It wouldn't work as you've stated it. The action of changing itself to a one-boxer would, according to its current decision theory, increase payoffs for every Newcomb's Problem it would encounter from that moment forward, but not for any in which the Predictor had already made its decision.

Seriously, you can work this out for yourself.

Comment author: Mitchell_Porter 11 March 2012 10:26:30PM 0 points [-]

What confuses me here is that a causal model of reality would still tell it that being a one-boxer now will maximize the payoff now, if it examines possible worlds in the right way. It seems to come down to cognitive contingencies - whether its heuristics manage to generate this observation, without it then being countered by a "can't-change-the-past" heuristic.

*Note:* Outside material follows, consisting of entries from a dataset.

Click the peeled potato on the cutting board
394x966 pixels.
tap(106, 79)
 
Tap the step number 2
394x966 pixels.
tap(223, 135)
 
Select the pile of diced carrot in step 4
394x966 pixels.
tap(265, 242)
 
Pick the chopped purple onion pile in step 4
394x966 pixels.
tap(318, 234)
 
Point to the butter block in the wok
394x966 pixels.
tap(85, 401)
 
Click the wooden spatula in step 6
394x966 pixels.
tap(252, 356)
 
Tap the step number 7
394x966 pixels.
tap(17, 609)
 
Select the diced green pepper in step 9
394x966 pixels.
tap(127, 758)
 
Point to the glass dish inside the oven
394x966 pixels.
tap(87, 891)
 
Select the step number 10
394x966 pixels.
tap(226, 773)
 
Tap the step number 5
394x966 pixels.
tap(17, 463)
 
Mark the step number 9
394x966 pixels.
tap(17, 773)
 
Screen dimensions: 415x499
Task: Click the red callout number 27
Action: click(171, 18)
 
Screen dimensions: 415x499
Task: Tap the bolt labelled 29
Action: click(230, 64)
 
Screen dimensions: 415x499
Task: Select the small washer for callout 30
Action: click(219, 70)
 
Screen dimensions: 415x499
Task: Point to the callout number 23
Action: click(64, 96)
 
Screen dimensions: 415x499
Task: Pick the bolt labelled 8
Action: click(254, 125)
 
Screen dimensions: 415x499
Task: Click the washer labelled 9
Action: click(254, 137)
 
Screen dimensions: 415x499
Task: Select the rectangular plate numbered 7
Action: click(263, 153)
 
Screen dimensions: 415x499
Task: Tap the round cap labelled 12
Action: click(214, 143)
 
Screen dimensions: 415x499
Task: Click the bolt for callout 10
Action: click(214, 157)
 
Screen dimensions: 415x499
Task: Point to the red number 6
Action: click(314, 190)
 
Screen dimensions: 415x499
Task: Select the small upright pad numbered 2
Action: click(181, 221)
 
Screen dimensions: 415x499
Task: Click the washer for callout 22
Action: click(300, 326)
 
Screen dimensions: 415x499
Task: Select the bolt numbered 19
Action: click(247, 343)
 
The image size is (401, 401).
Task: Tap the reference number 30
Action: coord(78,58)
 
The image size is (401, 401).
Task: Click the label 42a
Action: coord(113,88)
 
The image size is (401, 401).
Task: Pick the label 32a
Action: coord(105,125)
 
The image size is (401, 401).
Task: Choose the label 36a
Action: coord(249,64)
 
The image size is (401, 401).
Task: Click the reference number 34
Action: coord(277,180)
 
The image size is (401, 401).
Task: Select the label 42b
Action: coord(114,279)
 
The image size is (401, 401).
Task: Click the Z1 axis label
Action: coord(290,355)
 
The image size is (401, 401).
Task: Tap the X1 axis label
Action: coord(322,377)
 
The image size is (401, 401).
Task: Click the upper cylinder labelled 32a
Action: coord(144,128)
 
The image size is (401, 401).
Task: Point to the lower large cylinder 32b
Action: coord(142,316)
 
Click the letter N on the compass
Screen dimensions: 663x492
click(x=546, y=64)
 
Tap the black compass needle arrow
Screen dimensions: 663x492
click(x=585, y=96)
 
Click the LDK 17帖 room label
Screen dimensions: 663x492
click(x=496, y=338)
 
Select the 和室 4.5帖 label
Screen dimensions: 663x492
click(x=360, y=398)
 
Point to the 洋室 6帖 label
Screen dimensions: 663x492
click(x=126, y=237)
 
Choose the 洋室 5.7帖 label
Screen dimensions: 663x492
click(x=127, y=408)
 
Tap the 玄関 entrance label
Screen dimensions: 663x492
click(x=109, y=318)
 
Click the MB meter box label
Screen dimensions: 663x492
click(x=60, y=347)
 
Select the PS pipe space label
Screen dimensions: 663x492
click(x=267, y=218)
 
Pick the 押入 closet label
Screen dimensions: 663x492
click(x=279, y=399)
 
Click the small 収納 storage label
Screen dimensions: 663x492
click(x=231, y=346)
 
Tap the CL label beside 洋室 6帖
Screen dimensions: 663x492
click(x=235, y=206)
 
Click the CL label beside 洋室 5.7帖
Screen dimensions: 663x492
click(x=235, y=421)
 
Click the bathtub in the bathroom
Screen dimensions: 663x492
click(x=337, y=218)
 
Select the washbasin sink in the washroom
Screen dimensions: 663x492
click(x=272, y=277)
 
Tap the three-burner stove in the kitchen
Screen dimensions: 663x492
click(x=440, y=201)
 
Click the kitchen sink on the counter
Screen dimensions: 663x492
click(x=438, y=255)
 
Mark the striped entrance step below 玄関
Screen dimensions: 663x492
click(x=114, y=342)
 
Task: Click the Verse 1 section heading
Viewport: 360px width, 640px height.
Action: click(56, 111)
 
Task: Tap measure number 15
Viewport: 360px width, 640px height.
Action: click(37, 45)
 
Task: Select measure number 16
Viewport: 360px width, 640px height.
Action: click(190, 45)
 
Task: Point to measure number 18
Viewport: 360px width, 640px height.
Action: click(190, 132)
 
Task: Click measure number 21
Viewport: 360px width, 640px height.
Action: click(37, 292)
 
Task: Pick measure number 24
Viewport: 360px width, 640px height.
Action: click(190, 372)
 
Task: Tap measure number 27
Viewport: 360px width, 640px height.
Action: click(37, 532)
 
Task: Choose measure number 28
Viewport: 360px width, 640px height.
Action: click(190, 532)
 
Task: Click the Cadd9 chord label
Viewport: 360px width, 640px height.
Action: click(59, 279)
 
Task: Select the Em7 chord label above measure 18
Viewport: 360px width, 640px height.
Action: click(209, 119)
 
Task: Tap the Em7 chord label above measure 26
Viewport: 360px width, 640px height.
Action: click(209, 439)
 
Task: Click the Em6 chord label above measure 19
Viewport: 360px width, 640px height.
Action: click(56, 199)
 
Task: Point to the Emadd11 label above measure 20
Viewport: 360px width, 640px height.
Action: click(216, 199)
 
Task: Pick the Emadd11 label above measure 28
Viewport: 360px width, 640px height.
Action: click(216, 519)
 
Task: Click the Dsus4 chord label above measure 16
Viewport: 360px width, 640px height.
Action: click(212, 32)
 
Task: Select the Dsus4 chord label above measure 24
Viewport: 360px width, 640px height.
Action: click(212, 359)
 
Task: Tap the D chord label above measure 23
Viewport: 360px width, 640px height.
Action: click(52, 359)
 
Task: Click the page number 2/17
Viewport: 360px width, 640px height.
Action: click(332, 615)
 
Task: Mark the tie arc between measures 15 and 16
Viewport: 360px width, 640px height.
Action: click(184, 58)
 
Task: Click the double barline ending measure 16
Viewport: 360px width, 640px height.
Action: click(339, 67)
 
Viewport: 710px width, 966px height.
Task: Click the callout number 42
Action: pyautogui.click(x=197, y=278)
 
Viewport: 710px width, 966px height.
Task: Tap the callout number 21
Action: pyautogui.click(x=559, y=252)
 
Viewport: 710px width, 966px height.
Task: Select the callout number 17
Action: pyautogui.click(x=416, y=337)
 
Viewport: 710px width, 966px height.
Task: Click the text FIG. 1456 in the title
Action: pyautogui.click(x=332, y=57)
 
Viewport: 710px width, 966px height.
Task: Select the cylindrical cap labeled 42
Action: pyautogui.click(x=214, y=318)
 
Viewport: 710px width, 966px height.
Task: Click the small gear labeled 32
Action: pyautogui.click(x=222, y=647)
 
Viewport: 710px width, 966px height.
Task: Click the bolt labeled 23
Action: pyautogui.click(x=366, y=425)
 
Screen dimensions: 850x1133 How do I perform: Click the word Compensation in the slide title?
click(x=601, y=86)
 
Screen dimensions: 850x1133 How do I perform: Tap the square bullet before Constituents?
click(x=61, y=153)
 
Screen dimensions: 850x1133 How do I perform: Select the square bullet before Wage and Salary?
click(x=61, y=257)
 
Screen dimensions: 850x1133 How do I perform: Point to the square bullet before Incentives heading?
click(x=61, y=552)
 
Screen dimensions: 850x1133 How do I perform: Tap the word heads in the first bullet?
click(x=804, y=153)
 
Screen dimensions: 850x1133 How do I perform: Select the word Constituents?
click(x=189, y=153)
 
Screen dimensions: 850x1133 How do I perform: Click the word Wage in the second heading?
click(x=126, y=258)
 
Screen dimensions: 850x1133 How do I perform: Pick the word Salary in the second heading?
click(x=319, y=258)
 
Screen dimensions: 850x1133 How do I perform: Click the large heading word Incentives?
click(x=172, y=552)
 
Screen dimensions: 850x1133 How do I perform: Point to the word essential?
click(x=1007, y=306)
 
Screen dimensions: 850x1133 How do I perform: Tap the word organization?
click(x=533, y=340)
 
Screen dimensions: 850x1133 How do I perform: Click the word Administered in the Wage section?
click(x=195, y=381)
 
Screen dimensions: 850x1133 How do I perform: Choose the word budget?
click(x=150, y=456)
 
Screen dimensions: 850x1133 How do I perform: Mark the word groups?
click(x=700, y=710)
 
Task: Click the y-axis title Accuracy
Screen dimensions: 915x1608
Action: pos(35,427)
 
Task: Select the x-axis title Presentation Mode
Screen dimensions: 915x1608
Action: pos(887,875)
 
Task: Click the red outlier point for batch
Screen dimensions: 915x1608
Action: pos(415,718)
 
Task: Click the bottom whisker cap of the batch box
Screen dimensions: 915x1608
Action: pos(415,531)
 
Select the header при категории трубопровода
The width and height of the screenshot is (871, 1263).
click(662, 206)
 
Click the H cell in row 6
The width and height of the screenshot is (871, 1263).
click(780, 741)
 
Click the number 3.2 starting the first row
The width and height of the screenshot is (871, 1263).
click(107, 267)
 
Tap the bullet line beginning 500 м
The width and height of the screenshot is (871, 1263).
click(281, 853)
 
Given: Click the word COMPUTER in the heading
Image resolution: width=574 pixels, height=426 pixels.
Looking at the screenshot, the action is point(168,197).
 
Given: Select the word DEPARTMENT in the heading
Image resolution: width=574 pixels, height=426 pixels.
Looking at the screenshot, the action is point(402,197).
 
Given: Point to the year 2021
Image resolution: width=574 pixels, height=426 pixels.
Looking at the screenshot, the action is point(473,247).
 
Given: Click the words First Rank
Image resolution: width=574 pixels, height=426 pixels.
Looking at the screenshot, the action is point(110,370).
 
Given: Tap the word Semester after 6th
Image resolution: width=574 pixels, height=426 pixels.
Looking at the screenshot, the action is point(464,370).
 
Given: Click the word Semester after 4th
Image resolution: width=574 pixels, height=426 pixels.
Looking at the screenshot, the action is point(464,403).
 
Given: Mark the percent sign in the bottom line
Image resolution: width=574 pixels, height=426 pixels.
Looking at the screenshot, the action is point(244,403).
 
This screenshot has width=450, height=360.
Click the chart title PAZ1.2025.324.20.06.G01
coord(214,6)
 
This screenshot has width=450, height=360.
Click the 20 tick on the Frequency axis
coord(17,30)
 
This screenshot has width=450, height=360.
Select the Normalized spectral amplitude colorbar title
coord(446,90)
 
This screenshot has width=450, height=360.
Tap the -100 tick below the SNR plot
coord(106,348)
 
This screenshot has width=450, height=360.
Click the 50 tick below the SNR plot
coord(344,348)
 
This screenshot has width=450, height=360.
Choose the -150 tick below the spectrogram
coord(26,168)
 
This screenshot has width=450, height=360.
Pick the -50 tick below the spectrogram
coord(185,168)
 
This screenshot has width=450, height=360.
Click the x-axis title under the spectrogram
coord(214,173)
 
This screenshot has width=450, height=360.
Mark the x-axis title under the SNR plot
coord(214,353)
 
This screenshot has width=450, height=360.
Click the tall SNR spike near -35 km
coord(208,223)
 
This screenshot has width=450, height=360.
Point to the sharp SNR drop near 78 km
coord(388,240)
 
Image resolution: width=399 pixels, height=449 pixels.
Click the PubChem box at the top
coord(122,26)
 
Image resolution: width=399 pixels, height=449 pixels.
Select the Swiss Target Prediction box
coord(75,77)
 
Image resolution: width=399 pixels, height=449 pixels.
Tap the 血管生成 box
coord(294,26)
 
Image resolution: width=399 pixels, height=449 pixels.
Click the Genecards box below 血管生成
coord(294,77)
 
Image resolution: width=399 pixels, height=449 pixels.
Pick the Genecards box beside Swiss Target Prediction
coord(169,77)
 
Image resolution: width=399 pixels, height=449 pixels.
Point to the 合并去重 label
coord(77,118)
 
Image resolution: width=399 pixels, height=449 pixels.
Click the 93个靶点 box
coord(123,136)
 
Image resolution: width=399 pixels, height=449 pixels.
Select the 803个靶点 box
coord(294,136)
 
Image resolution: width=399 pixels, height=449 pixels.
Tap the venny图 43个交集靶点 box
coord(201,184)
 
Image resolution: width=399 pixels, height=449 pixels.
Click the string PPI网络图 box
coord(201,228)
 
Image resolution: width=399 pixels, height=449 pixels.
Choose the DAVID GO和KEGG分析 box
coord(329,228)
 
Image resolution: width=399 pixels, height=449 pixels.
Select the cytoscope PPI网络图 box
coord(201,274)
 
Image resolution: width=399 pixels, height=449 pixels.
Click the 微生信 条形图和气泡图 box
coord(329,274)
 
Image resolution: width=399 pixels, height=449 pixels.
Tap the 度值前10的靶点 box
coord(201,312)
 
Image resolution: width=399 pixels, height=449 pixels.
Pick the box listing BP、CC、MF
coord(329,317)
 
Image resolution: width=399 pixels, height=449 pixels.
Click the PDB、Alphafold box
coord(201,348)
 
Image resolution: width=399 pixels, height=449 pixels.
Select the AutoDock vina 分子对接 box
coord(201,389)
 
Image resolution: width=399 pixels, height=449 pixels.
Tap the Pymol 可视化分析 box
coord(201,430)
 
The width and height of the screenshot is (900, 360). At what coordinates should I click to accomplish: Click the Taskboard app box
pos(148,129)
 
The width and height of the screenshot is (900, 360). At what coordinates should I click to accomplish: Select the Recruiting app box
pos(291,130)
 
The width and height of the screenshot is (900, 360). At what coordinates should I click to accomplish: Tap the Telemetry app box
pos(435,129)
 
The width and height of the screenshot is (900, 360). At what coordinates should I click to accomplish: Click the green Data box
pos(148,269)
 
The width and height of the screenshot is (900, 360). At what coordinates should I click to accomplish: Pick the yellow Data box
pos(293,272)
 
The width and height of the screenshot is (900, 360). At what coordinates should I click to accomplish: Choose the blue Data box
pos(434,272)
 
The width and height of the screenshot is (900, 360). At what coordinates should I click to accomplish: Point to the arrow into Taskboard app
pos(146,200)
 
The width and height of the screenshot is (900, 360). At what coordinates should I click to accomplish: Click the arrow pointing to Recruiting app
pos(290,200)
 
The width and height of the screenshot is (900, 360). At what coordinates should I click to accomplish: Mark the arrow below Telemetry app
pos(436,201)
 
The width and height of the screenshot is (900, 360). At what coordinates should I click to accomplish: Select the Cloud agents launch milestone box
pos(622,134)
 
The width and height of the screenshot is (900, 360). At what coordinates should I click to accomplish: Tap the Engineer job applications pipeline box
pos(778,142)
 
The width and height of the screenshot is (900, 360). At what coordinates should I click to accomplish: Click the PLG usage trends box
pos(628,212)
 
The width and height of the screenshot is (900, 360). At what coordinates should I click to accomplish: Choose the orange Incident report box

I may need to examine the decision-theory literature to see what I can reasonably call a "CDT agent", especially Gibbard & Harper, where the distinction with evidential decision theory is apparently defined.

Comment author: orthonormal 11 March 2012 10:39:59PM 1 point [-]

if it examines possible worlds in the right way

That's the main difference between decision theories like CDT, TDT and UDT.

Comment author: Will_Newsome 12 March 2012 09:26:03PM 1 point [-]

I think it's the only difference between CDT and TDT: TDT gets a semi-correct causal graph, CDT doesn't. (Only semi-correct because the way Eliezer deals with Platonic nodes, i.e. straightforward Bayesian updating, doesn't seem likely to work in general. This is where UDT seems better than TDT.)